If the file is not there in machineB, then it should be there in machineC for sure. So I will try to copy file from machineB first, if it is not there in machineB then I will go to machineC to copy the same files.
In machineB and machineC there will be a folder like this from which I am supposed to copy the files -
/data/pe_t1_snapshot/20140317
I need to copy around 400 files in machineA from machineB and machineC and each file size is around 3.5 GB and network is 10 Gigabytes which is encrypted and decrypted at the both ends.

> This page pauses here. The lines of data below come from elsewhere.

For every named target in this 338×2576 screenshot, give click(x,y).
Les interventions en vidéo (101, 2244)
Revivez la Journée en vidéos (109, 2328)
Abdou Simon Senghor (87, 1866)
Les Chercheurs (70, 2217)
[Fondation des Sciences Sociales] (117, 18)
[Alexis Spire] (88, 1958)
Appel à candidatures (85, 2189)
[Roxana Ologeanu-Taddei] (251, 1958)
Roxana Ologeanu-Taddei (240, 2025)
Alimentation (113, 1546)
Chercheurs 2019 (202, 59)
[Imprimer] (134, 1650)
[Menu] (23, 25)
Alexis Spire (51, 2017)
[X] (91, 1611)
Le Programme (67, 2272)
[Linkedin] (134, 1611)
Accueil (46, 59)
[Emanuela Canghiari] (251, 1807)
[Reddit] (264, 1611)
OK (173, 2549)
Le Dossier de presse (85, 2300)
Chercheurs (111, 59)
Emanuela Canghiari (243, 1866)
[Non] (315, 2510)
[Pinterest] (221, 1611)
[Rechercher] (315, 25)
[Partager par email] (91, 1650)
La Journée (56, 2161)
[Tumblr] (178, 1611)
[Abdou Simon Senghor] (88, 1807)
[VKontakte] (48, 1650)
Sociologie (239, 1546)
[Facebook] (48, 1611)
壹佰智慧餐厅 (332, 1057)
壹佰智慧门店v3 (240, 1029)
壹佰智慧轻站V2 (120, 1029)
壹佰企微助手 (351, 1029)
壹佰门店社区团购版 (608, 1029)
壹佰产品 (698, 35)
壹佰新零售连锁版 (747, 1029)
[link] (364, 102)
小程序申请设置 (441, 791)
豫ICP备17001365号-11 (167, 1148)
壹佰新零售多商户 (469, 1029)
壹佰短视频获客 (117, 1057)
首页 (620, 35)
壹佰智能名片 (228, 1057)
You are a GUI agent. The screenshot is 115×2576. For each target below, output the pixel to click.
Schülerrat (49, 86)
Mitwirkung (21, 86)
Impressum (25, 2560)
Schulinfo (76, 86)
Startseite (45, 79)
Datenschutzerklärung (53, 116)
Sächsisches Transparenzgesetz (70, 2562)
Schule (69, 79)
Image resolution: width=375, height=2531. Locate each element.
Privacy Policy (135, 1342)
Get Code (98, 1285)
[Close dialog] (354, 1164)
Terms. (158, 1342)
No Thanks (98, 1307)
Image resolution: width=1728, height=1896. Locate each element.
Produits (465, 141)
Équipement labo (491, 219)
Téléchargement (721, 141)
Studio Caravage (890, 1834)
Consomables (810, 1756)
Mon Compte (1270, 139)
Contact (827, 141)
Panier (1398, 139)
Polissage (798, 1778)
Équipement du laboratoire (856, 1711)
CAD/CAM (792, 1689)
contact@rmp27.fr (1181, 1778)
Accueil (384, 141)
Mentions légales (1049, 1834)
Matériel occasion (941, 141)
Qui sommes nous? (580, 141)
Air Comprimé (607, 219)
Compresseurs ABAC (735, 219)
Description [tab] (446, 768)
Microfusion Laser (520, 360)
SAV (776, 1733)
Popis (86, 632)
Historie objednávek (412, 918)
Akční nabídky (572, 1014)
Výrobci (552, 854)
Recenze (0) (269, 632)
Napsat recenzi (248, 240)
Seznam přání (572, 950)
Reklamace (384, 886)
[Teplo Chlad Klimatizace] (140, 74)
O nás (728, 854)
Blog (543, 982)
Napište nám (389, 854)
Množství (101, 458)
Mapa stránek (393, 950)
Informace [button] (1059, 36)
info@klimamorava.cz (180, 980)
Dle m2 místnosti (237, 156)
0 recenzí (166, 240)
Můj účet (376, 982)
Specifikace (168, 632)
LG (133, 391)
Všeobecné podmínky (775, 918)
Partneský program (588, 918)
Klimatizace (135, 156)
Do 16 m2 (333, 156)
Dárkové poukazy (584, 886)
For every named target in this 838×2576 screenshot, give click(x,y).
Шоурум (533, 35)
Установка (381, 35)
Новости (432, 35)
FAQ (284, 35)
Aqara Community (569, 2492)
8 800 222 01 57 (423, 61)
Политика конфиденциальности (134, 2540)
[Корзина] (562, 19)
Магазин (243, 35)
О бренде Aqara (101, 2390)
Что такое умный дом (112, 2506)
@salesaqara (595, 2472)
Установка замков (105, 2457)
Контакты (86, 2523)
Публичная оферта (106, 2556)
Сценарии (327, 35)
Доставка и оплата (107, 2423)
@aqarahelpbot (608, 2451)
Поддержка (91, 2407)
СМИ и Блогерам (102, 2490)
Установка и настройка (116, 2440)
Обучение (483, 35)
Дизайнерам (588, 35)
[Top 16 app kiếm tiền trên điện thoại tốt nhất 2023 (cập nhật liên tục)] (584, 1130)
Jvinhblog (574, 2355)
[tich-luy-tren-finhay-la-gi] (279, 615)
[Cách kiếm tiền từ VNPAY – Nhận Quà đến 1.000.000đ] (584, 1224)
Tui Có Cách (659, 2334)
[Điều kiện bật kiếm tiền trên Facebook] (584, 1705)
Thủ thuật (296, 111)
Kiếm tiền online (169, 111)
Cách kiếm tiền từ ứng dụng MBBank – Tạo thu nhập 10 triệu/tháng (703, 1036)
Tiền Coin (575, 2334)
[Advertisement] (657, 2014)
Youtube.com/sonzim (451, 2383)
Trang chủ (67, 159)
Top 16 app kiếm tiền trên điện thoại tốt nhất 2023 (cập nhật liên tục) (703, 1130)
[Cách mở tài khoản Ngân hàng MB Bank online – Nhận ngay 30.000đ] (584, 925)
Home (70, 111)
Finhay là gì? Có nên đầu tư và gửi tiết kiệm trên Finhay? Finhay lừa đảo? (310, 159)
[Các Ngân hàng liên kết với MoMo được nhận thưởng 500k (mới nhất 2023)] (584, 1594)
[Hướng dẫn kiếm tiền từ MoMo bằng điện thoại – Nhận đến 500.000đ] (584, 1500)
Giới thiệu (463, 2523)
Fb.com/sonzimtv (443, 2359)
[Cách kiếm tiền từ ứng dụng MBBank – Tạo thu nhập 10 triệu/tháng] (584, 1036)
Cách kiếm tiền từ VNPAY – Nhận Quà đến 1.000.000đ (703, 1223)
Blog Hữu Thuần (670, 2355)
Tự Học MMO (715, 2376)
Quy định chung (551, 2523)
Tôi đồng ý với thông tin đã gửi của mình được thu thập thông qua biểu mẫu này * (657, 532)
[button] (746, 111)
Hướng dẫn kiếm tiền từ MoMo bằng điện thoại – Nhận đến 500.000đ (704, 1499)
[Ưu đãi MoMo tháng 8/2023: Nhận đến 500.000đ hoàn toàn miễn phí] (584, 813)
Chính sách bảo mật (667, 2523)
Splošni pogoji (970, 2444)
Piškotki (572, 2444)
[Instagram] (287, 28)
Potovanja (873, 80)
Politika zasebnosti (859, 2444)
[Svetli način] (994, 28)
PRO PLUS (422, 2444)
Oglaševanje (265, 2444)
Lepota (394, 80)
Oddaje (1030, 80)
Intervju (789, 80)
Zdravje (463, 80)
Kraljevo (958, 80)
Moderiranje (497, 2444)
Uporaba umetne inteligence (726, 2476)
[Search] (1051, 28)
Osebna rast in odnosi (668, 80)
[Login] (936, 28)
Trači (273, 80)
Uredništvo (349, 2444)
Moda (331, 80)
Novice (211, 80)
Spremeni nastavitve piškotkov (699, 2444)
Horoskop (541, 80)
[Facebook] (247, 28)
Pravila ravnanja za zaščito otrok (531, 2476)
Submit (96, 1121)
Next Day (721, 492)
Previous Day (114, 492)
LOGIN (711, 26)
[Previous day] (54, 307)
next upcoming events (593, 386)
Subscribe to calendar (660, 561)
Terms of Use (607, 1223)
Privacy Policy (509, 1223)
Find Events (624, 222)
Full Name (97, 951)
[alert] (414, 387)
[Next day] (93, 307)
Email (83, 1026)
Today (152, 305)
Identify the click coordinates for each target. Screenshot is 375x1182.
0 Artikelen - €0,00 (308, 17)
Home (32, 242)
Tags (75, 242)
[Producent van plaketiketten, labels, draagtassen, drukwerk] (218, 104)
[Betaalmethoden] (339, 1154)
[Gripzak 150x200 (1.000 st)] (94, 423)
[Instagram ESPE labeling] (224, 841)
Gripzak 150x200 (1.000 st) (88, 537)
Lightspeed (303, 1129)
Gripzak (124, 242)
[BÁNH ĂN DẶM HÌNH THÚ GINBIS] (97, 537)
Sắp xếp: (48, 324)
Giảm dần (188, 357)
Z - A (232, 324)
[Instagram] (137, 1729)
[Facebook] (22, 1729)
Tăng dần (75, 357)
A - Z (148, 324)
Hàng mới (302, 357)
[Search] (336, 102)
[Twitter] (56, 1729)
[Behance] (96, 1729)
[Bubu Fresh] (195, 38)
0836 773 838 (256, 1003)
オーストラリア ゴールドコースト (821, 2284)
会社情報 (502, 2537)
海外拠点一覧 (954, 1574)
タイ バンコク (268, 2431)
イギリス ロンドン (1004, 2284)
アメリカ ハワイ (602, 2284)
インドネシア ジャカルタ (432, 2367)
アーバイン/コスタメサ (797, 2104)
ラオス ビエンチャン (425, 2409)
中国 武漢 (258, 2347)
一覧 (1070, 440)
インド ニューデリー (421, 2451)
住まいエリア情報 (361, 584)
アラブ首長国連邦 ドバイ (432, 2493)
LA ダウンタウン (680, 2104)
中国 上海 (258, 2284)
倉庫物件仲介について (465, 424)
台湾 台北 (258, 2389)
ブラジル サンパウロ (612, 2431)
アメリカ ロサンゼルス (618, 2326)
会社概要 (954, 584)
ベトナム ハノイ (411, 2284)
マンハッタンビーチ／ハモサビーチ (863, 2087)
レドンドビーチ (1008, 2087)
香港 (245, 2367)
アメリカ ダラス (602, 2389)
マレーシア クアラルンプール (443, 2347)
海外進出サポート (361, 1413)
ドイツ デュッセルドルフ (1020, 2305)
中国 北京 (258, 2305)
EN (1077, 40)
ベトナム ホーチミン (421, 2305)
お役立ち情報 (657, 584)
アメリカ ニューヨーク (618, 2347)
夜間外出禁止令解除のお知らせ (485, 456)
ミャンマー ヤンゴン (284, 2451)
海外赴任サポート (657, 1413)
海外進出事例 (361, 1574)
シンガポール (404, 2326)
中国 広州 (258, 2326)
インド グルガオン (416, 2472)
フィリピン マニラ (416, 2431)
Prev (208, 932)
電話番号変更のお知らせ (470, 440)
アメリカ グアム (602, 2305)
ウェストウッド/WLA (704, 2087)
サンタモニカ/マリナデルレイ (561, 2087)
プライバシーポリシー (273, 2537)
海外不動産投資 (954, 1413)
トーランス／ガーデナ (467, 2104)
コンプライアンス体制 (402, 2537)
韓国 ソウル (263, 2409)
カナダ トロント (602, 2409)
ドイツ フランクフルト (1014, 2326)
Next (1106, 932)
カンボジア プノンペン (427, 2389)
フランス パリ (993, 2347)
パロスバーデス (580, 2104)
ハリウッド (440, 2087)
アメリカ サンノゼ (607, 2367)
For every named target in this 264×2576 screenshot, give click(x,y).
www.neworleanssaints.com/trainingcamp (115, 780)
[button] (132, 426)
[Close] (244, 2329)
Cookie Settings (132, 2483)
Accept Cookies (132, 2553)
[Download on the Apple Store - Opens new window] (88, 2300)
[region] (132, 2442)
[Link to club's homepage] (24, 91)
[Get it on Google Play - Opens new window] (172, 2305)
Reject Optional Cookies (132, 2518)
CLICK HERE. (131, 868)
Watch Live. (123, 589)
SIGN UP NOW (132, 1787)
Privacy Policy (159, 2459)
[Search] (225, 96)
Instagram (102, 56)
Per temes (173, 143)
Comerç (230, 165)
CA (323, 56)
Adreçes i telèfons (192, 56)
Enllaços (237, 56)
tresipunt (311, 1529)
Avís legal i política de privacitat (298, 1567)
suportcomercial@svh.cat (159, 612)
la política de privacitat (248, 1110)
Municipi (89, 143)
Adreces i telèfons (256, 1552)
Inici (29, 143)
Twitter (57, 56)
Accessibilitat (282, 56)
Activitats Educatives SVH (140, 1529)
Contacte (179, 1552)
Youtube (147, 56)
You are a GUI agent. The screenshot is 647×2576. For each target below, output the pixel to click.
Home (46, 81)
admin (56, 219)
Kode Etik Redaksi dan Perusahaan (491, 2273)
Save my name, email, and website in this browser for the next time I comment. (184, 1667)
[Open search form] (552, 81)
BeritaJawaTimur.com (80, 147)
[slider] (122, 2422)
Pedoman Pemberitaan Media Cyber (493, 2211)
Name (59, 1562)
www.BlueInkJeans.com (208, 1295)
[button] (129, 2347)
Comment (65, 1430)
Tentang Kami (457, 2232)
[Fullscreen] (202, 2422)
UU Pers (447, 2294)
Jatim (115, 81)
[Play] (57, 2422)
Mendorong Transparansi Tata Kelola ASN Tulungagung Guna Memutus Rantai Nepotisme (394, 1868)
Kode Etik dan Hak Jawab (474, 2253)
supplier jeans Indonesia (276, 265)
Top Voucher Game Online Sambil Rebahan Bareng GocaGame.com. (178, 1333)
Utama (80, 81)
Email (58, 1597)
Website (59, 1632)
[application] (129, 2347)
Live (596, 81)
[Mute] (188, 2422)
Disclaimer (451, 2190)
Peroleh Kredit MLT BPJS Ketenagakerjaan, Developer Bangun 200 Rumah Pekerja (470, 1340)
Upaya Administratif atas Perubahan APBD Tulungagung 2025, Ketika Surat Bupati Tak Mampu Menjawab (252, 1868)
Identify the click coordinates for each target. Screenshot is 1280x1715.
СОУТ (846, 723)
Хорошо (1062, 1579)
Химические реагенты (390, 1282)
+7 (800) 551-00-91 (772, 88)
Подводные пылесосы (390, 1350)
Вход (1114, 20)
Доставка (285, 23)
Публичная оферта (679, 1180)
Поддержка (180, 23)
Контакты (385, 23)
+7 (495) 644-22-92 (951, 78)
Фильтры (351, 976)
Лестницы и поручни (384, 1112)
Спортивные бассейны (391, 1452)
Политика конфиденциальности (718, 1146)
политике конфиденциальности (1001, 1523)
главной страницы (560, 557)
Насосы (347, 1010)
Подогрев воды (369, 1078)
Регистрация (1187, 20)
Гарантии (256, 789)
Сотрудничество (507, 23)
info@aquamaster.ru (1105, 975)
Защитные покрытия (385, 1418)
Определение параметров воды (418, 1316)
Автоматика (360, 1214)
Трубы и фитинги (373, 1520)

Earlier, I was trying to copy the files one by one in machineA which is really slow and it is taking around 3 hours. Is there any way, I can have 5 different threads and each thread handles a file at a time so there should only be 5 background processes running. I don't want to download all the files in parallel since 400 parallel transfers will cause packet loss and angry network admins :)
Or Split the big group of files in sets of five files, and download those five files in parallel until all the files have been completed?
Below is my shell script which copies the file one by one in machineA from machineB and machineC.
#!/bin/bash
readonly PRIMARY=/export/home/david/dist/primary
readonly FILERS_LOCATION=(machineB machineC)
PRIMARY_PARTITION=(0 3 5 7 9 11 13 15 17 19 21 23 25 27 29) # this will have more file numbers around 400
dir1=/data/pe_t1_snapshot/20140317
# delete all the files first
find "$PRIMARY" -mindepth 1 -delete
for el in "${PRIMARY_PARTITION[@]}"
do
scp -o ControlMaster=auto -o 'ControlPath=~/.ssh/control-%r@%h:%p' -o ControlPersist=900 david@${FILERS_LOCATION[0]}:$dir1/s5_daily_1980_"$el"_200003_5.data $PRIMARY/. || scp -o ControlMaster=auto -o 'ControlPath=~/.ssh/control-%r@%h:%p' -o ControlPersist=900 david@${FILERS_LOCATION[1]}:$dir1/s5_daily_1980_"$el"_200003_5.data $PRIMARY/.
done
Problem Statement:-
I don't want to download ALL files in parallel. I am just trying to limit the number of threads to four or five. Our Unix Admin suggested me to try like this and it will help me in my file transfers speed and I am not sure how I can enforce the number of threads in my above shell script or split the big group of file numbers into sets of five files and download them in parallel?
Is this possible to do? If yes, then can anyone provide an example on this?